# [Exercise directions]
After finding the line with "Image resolution: width=925", restate it and each remaining line of the material word for word, omitting every picture.

# [Given entries]
Start of Block

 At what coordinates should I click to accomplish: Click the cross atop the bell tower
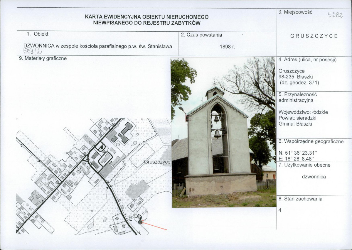[x=214, y=83]
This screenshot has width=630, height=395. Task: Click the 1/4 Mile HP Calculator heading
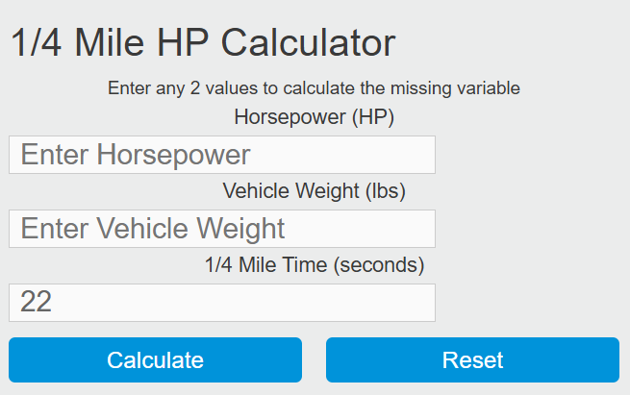(203, 43)
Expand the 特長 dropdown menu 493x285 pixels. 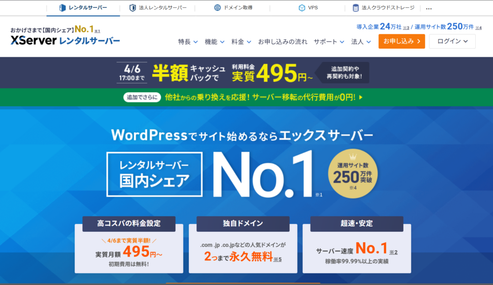188,42
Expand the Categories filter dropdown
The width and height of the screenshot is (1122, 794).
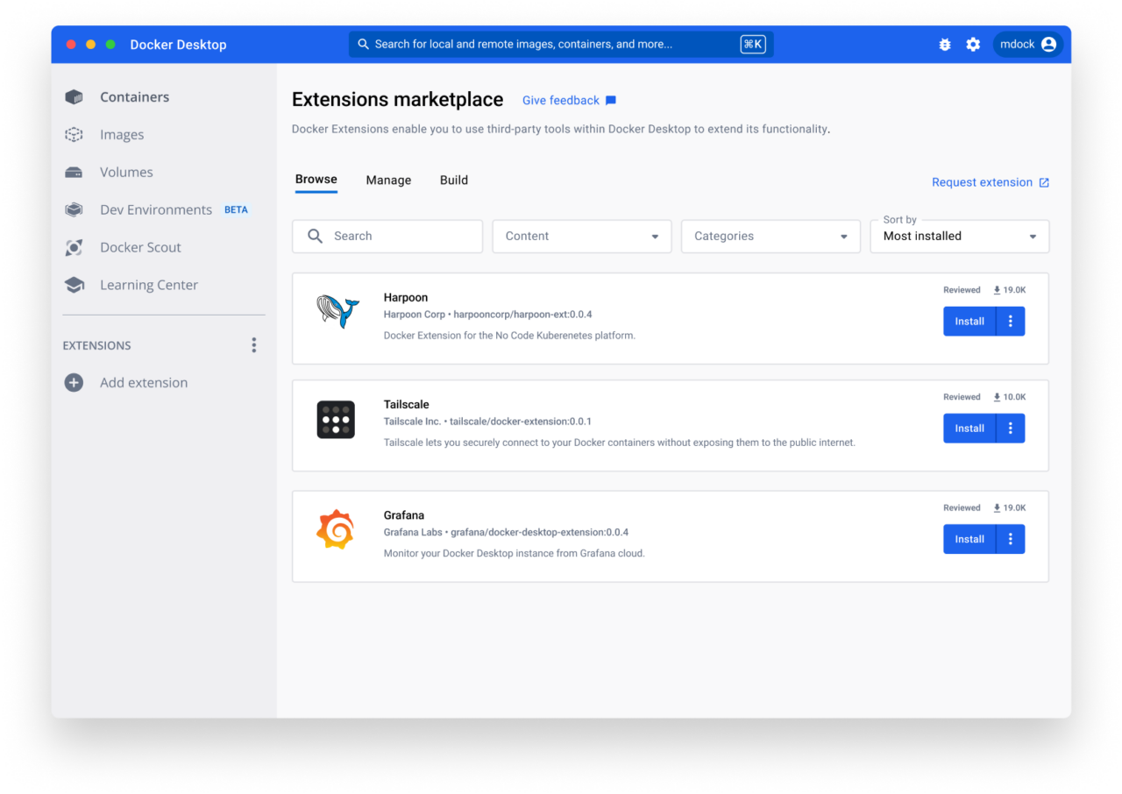pyautogui.click(x=770, y=237)
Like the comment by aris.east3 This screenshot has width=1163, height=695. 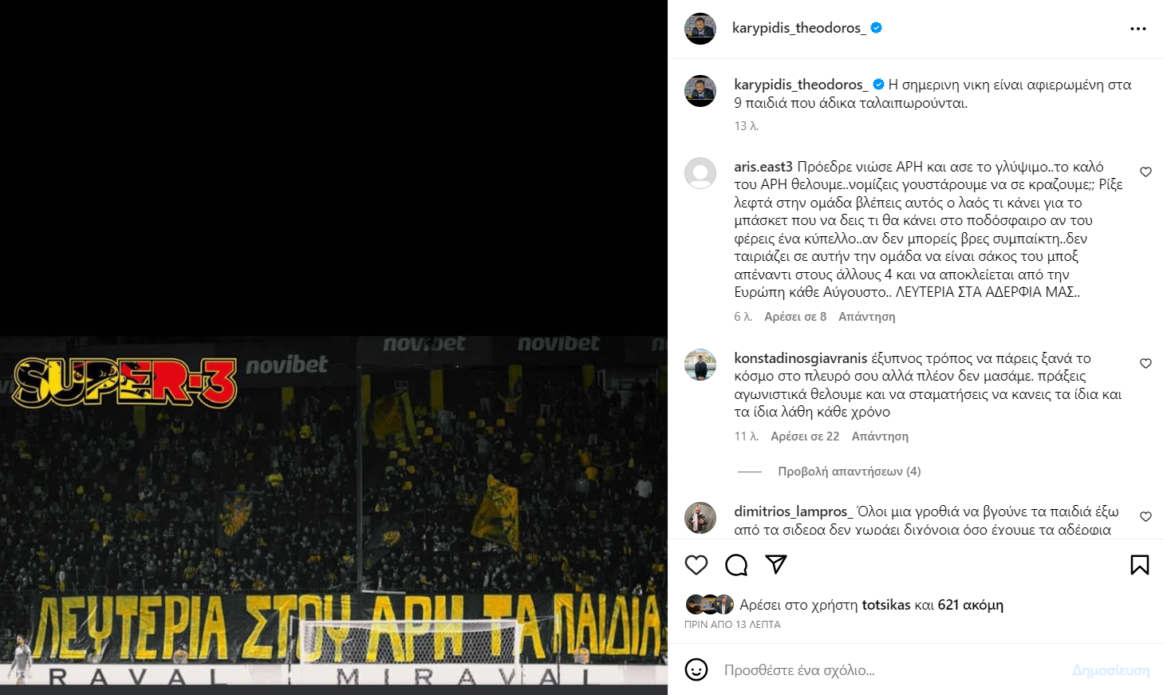(x=1145, y=172)
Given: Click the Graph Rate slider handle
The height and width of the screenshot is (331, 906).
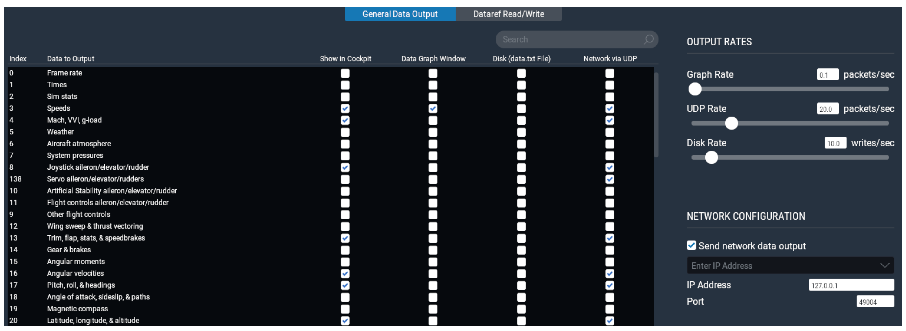Looking at the screenshot, I should [695, 89].
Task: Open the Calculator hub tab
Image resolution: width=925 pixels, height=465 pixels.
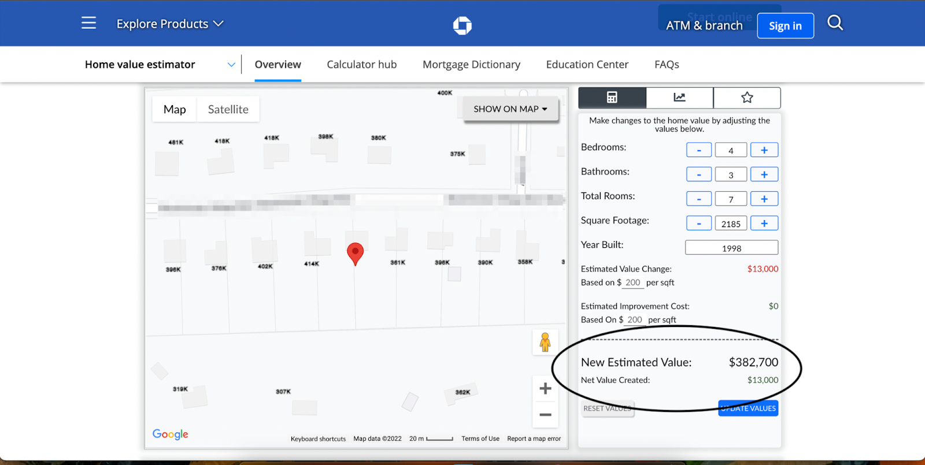Action: click(x=361, y=65)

End of Block

# [Exercise output]
Image resolution: width=925 pixels, height=465 pixels.
Action: click(x=361, y=65)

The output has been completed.